__About this task__
Using the entries that follow, write out the line containing "This screenshot has width=1045, height=811.", the line containing "Screen dimensions: 1155x507", and every line between them, exactly and nothing else.

__Saved entries__
╔══
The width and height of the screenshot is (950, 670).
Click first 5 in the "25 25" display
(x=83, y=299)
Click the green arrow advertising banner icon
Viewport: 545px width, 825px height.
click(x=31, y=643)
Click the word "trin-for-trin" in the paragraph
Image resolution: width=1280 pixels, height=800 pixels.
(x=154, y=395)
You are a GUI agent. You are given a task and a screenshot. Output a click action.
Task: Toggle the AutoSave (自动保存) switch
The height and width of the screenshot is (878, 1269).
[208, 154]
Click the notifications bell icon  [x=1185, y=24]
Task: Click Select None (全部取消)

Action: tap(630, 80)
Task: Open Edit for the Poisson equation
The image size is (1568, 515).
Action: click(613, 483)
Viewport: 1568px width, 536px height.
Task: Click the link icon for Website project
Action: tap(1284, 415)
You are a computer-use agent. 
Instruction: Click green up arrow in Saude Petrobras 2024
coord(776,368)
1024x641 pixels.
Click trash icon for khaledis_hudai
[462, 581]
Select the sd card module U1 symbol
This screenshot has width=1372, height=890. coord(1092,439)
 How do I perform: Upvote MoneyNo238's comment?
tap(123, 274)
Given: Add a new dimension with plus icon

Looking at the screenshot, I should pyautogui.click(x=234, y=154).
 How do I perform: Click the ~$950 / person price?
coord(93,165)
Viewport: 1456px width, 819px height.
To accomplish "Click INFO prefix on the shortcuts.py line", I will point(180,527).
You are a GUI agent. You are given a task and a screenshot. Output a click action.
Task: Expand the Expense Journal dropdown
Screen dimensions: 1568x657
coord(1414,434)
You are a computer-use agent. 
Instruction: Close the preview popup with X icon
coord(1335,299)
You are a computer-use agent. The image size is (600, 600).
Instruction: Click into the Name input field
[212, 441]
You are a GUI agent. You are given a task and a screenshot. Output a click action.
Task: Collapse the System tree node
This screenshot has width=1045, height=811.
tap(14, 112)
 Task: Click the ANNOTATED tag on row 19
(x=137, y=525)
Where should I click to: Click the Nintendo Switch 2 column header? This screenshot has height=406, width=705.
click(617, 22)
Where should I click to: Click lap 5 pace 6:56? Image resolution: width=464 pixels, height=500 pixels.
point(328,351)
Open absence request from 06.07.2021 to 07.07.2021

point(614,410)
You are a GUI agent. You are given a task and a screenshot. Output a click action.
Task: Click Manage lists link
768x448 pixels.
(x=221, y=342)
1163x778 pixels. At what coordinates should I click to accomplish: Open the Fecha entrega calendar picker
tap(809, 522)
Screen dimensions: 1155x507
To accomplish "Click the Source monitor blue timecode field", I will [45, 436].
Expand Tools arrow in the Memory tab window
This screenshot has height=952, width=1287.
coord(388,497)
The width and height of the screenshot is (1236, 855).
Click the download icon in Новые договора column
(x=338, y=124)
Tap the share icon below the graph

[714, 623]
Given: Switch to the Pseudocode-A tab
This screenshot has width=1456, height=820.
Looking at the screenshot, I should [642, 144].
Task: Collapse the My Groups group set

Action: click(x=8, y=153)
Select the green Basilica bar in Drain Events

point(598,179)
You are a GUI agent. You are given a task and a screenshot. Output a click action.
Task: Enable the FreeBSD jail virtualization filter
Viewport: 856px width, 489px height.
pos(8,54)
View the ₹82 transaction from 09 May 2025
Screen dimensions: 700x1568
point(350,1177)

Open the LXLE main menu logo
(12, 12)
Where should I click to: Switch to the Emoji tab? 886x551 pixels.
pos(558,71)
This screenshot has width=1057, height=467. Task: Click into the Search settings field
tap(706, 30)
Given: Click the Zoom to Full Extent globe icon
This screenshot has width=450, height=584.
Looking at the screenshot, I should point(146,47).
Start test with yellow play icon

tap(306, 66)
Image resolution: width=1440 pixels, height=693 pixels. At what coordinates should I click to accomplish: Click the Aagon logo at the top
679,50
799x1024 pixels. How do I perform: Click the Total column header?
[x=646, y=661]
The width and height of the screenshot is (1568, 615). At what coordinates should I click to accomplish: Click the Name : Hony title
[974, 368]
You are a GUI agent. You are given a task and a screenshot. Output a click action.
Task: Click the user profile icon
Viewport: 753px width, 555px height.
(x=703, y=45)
╚══
__Reply to the exercise__
This screenshot has width=1045, height=811.
tap(14, 112)
 Task: Click the ANNOTATED tag on row 19
(x=137, y=525)
Where should I click to: Click the Nintendo Switch 2 column header? This screenshot has height=406, width=705.
click(617, 22)
Where should I click to: Click lap 5 pace 6:56? Image resolution: width=464 pixels, height=500 pixels.
point(328,351)
Open absence request from 06.07.2021 to 07.07.2021

point(614,410)
You are a GUI agent. You are given a task and a screenshot. Output a click action.
Task: Click Manage lists link
768x448 pixels.
(x=221, y=342)
1163x778 pixels. At what coordinates should I click to accomplish: Open the Fecha entrega calendar picker
tap(809, 522)
Screen dimensions: 1155x507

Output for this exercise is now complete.